The purpose of this two-and-a-half day conference was to explore methodological issues in the design and interpretation of higher education rankings and to advance the scientific basis of such rankings by incorporating more explicit consideration of behavioral assumptions and effects. The outcomes were: (i) a taxonomy of ranking systems in terms of their methodology and uses, and behavioral responses by institutions and other intended users; (ii) a compendium of the relevant methodological issues and the strategies that have been or might be employed to address them; (iii) a set of testable hypotheses about behavioral responses that may compromise the validity of rankings; and (iv) a preliminary set of experimental designs to test those hypotheses.
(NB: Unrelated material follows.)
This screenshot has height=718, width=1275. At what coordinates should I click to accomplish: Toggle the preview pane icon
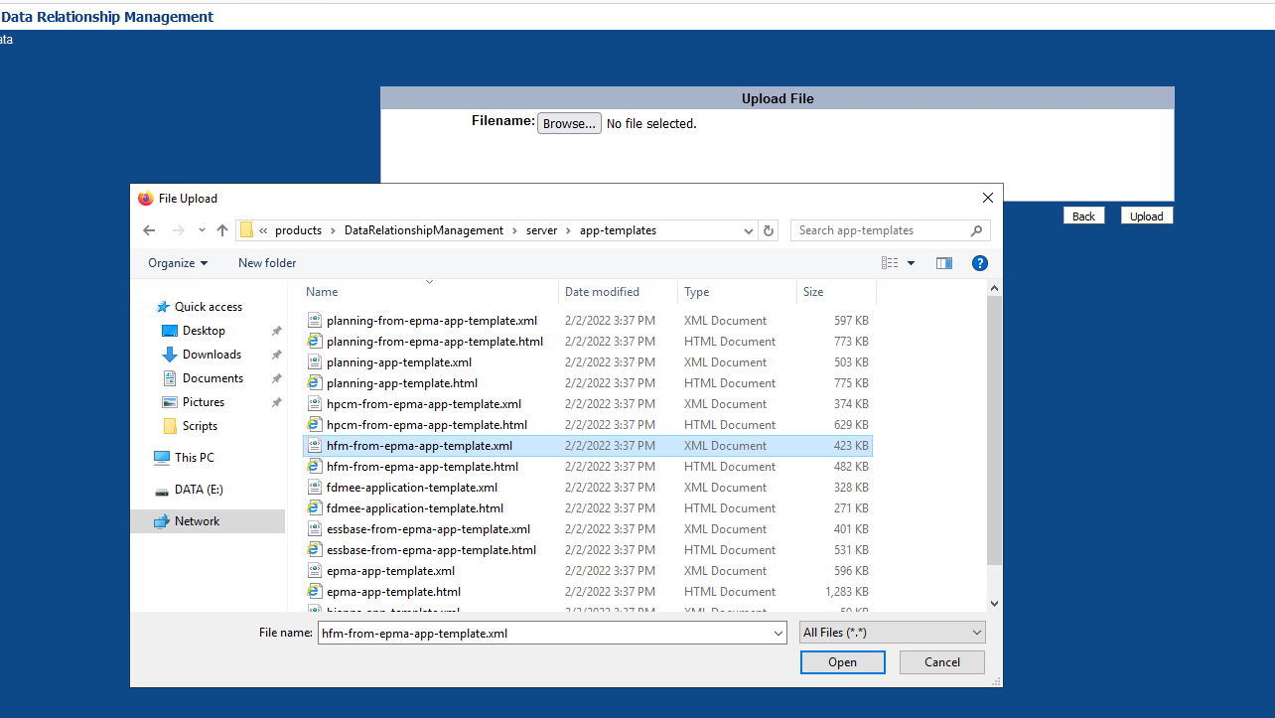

Collaborative Research for Action and Equity in Education
Principal Investigator(s): Mark R. Warren (University of Massachusetts Boston)
Award Period: 7/1/2014-12/31/2015
Conference Date: April 30-May 1, 2015

This conference brought together education researchers who conduct collaborative research with community and education activists in support of change efforts to advance equity and justice in education. The purpose of the conference was to assess and advance the state of the growing field in collaborative research methods. Collaborative research is used as an umbrella label to include action research, participatory action research, youth participatory action research, community-based research, and other forms of engaged scholarship. What unites this field is its explicit attention to working with community, youth and/or educator activist groups pursuing change agendas focused on increasing equity and justice in education. Despite these similarities, scholars operate separately in their diverse methods, including disciplinary and interdisciplinary approaches and also qualitative and quantitative approaches. An important purpose of this conference was to build a more unified field. This conference brought collaborative researchers from diverse methods together to compare and contrast their approaches, share best practices, grapple with challenges and problems in the field, and, overall, assess and advance knowledge in the broader field.
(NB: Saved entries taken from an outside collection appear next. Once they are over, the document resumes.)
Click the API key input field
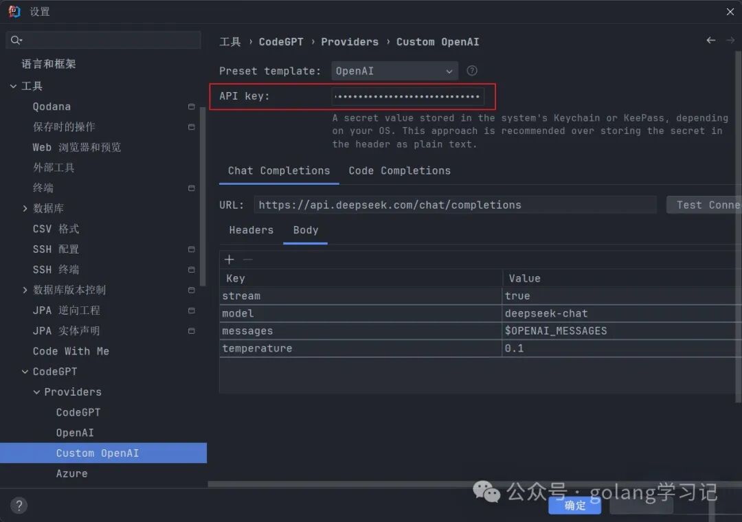This screenshot has height=522, width=742. [408, 97]
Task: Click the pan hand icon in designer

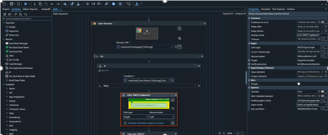Action: point(219,133)
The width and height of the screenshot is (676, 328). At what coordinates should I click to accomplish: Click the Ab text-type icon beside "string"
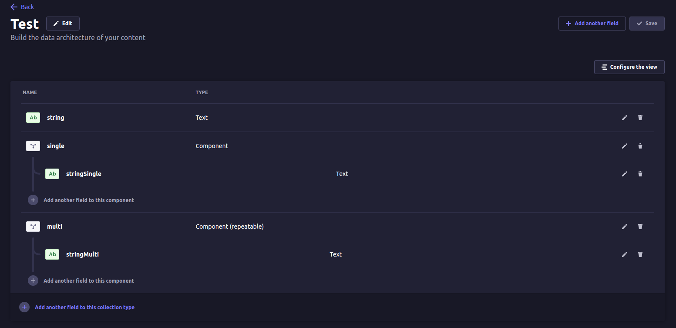click(x=33, y=118)
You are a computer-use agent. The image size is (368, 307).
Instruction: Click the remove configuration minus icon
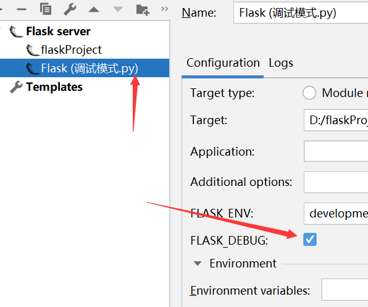click(22, 10)
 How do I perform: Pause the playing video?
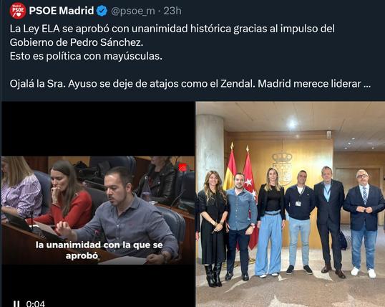pyautogui.click(x=16, y=304)
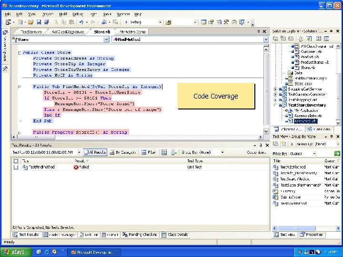Open the Debug menu

[x=78, y=14]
Research on Teaching and Learning Difficult Histories: Global Concepts and Contexts
Principal Investigator(s): Terrie Epstein (Hunter College-CUNY) and Carla Peck (University of Alberta)
Award Period: 11/1/2014-10/31/2015
Conference dates: June 24-26, 2015

The conference brought together historians, political scientists, sociologists and educational researchers from across the globe to break new ground on research related to teaching and learning difficult histories. By difficult histories, the organizers mean historical narratives and other forms (learning standards, curricular frameworks) that incorporate painful, traumatic and/or violent events into regional, national or global accounts of the past. Teaching and learning difficult histories is among the most complex and sensitive concerns in humanities education, yet necessary for reconciliation, social cohesion and judicious civic engagement. Research on teaching/learning difficult histories not only can assist in broadening and deepening young people’s historical and contemporary understandings. It also can enhance their civic identities as they learn to comprehend, reflect and act on the complexities of today's increasingly inter-dependent world.
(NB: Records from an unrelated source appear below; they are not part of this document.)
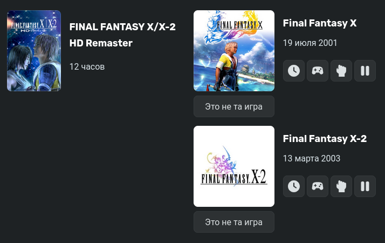Screen dimensions: 385x243
Task: Click the Final Fantasy X title link
Action: click(319, 23)
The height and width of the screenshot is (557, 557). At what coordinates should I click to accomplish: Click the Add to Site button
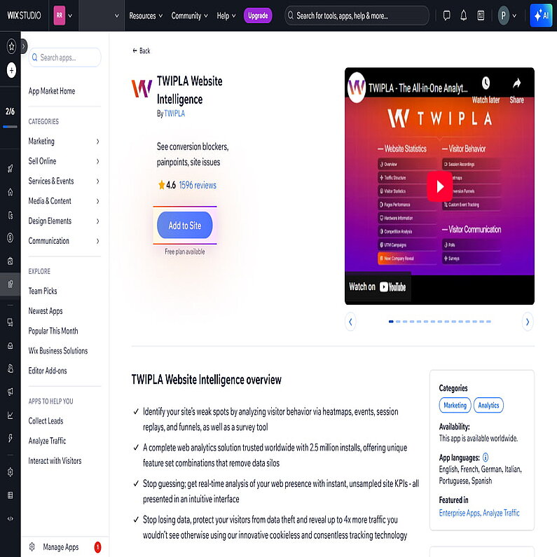(185, 226)
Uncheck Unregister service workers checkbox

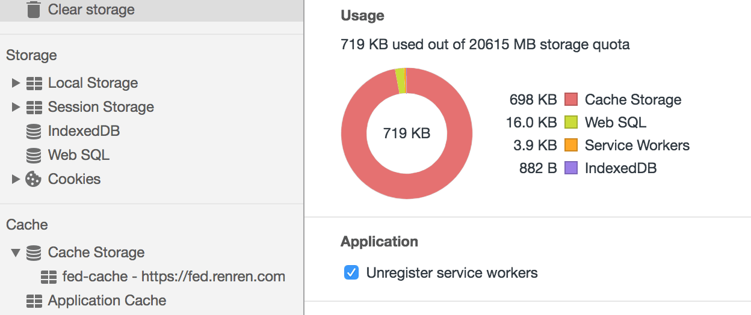351,273
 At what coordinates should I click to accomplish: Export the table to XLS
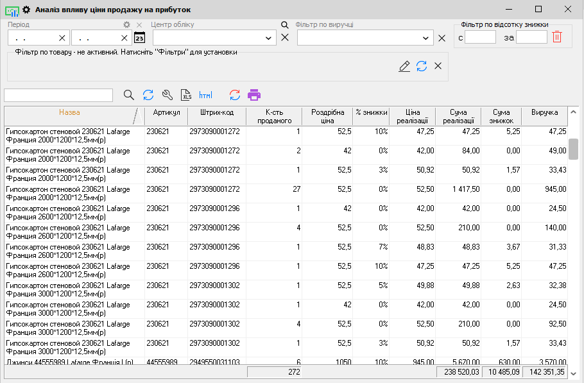click(x=186, y=95)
Using Time Diary Data in Education Research
Principal Investigator(s): Seth Gershenson (American University)
Award Period: 11/1/2014-10/31/2015
Conference date: March 6-8, 2015

Rich time-use data from time-diary surveys are now available for more than 100 countries and social scientists from several disciplines are currently using such data to address a number of policy-relevant research questions. However, the education research community has been slow to utilize data from time diaries, despite the likelihood that education policies and interventions influence the time use, both in and out of school, of students, parents, and teachers. Furthermore, the ways in which students, parents, and teachers allocate their scarce time potentially influences students’ academic achievement, non-cognitive and social development, and long-run socioeconomic outcomes. The conference convened a diverse, interdisciplinary group of time-use researchers, time-diary surveyors, and education scholars with the dual intentions of discussing current education research that uses time-use data and shaping a future research agenda that utilizes time-use data to address important questions in education research. Click here for the conference website.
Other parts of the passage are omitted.